==== Record excerpts

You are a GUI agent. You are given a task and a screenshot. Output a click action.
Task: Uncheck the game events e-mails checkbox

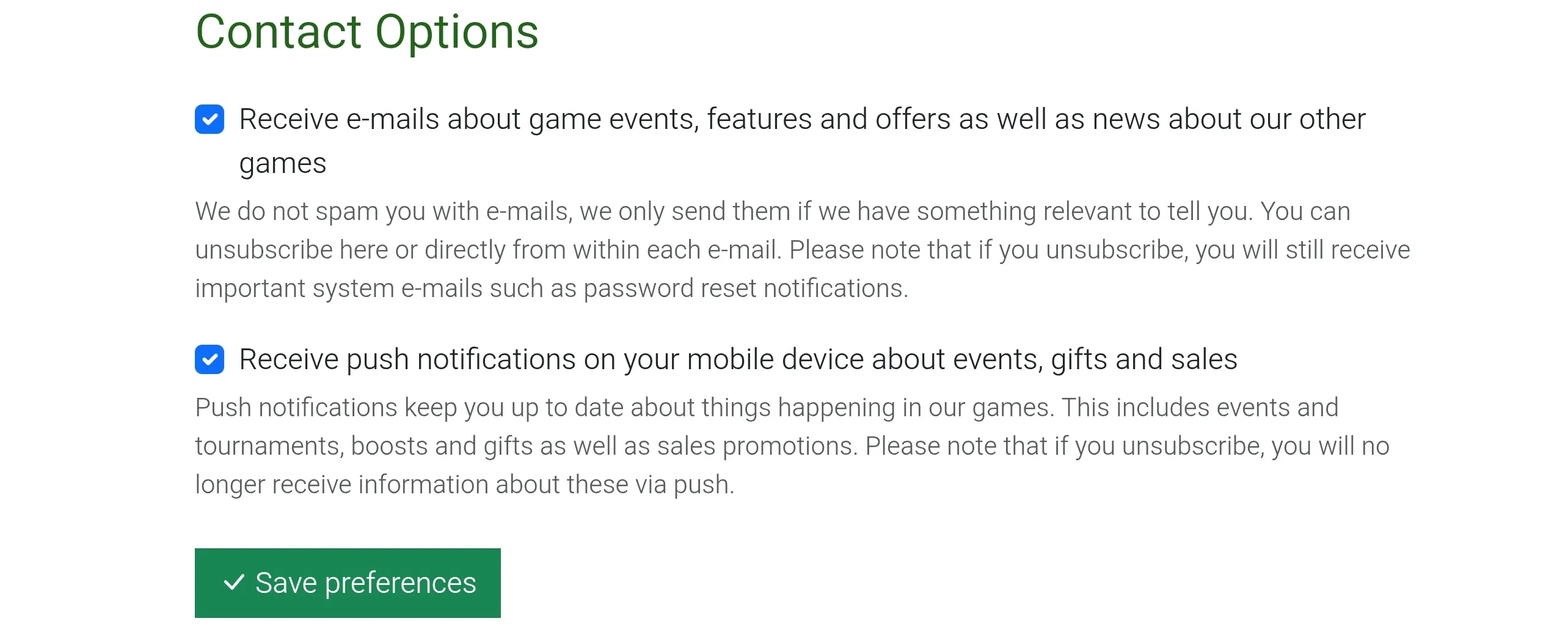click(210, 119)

========
==== Record excerpts

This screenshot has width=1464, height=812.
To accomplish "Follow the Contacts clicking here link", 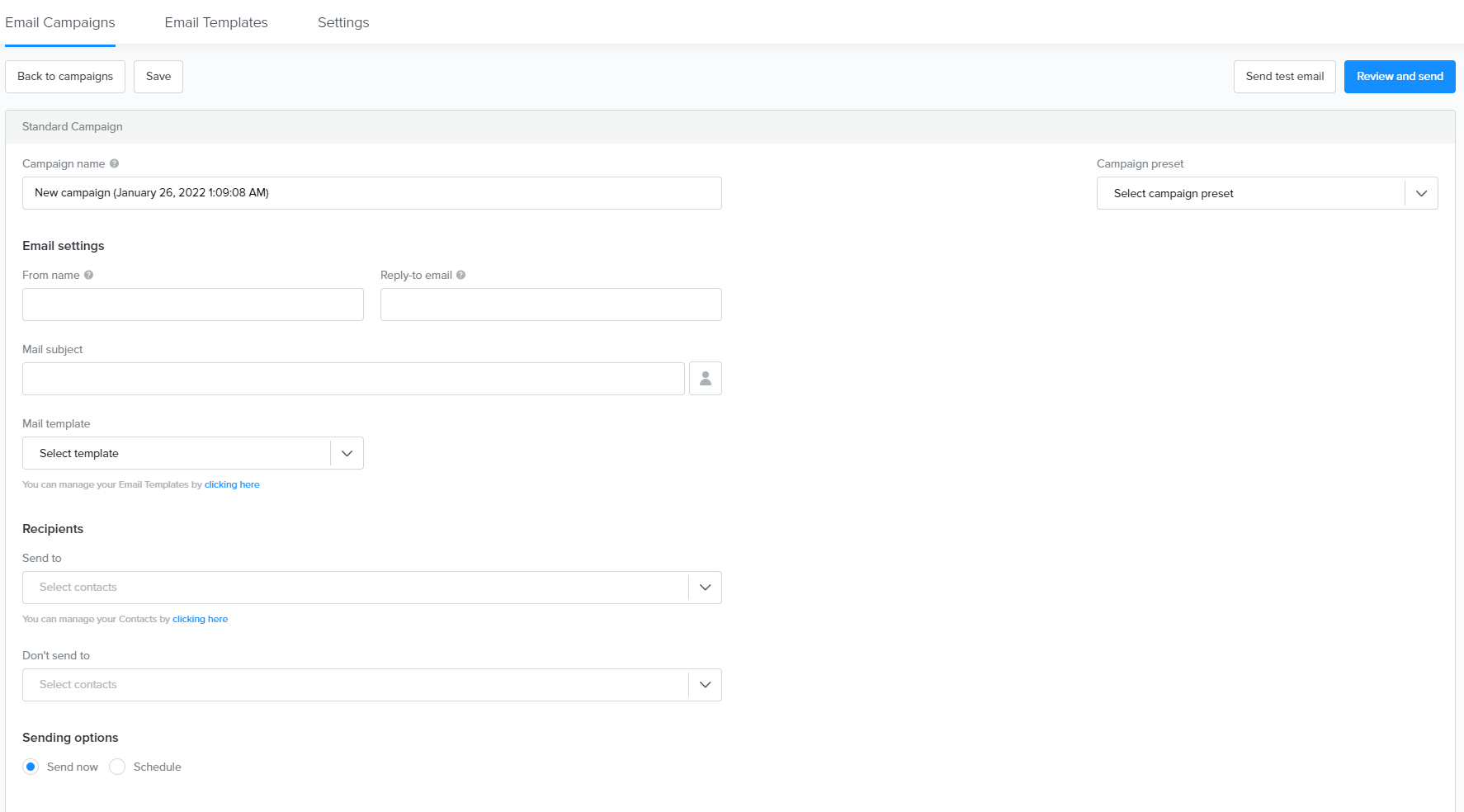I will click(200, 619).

========
==== Record excerpts

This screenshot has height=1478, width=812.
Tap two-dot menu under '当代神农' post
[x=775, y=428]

========

Please write out everything in the listing from the line containing "This screenshot has height=1478, width=812." down to the line containing "[x=775, y=428]", requests included, shifting every coordinate in the answers by adding 46 to it.

Answer »
This screenshot has height=1478, width=812.
Tap two-dot menu under '当代神农' post
[x=821, y=474]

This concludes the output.